Consider this list of $2\times 2$ matrices:

list=RandomReal[{-2,2},{500,2,2}];

Now compare timings of Apply and FoldList for matrix multiplication:

t1=FoldList[Dot,list];//AbsoluteTiming
(* 0.000324, Null *)
t2=Apply[Dot,list];//AbsoluteTiming
(* 0.001526, Null *)

Clearly, as it should be, Last@t1==t2 returns True.

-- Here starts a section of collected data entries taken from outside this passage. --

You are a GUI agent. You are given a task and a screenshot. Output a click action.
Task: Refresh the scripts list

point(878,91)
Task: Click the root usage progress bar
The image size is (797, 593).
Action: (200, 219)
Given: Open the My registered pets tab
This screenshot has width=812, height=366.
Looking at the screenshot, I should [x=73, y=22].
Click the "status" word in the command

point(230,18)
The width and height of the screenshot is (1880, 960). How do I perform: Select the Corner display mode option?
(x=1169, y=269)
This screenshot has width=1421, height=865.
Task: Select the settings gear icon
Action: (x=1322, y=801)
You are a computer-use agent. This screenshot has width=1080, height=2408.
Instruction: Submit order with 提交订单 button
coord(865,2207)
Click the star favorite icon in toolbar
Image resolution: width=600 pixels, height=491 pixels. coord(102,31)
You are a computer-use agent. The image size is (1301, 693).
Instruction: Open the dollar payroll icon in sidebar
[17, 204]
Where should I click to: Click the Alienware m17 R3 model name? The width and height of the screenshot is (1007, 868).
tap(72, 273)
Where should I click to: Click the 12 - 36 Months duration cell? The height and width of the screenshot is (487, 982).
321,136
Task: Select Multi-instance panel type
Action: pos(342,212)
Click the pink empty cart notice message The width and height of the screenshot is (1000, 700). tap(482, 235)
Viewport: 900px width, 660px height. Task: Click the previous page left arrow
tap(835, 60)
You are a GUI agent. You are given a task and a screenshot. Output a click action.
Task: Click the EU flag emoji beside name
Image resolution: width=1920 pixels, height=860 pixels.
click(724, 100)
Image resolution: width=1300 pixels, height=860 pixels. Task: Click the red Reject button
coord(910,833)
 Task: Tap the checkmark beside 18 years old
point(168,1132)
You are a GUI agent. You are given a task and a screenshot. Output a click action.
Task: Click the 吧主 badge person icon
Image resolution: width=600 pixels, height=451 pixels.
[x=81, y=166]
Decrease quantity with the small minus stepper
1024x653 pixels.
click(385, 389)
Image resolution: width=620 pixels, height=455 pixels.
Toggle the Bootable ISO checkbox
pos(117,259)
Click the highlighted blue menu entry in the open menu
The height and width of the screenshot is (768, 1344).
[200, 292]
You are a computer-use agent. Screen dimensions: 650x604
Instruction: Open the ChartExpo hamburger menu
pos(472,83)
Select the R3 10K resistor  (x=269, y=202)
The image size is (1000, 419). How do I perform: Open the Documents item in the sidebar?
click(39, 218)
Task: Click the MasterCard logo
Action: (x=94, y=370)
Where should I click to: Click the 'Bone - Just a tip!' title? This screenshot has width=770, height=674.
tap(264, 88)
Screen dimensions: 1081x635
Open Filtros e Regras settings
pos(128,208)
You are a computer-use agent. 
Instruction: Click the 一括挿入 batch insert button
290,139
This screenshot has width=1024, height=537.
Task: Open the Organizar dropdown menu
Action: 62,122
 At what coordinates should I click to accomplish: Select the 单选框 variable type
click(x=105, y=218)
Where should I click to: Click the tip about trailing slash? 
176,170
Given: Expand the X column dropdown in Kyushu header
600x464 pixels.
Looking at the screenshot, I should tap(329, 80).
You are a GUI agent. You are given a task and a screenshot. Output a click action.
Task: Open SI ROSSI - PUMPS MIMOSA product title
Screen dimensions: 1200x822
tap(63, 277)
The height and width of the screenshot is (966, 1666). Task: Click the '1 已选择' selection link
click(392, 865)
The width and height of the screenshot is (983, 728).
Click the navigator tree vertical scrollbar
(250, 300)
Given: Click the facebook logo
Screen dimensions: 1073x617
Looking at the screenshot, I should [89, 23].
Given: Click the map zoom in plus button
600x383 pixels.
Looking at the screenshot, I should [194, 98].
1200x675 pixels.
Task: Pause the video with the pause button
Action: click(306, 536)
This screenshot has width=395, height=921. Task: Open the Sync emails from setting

I wonder why FoldList is 5 times faster than Apply although it does also compute the same matrix multiplication... Is it maybe because FoldList effectively only computes the Dot product of only two matrices to get the next element - whereas Apply maybe uses some partitioning?

There is some evidence for the latter, since

t3=Apply[Dot,Dot@@@Partition[list,20,20,1,{}]];//AbsoluteTiming
(* 0.000944, Null *)

achieves much better timing than the standard Apply, but is still a little bit slower than FoldList (it seems that 20 is kind of the optimal value for manually partitioning list in order to speed up Apply[Dot,...]).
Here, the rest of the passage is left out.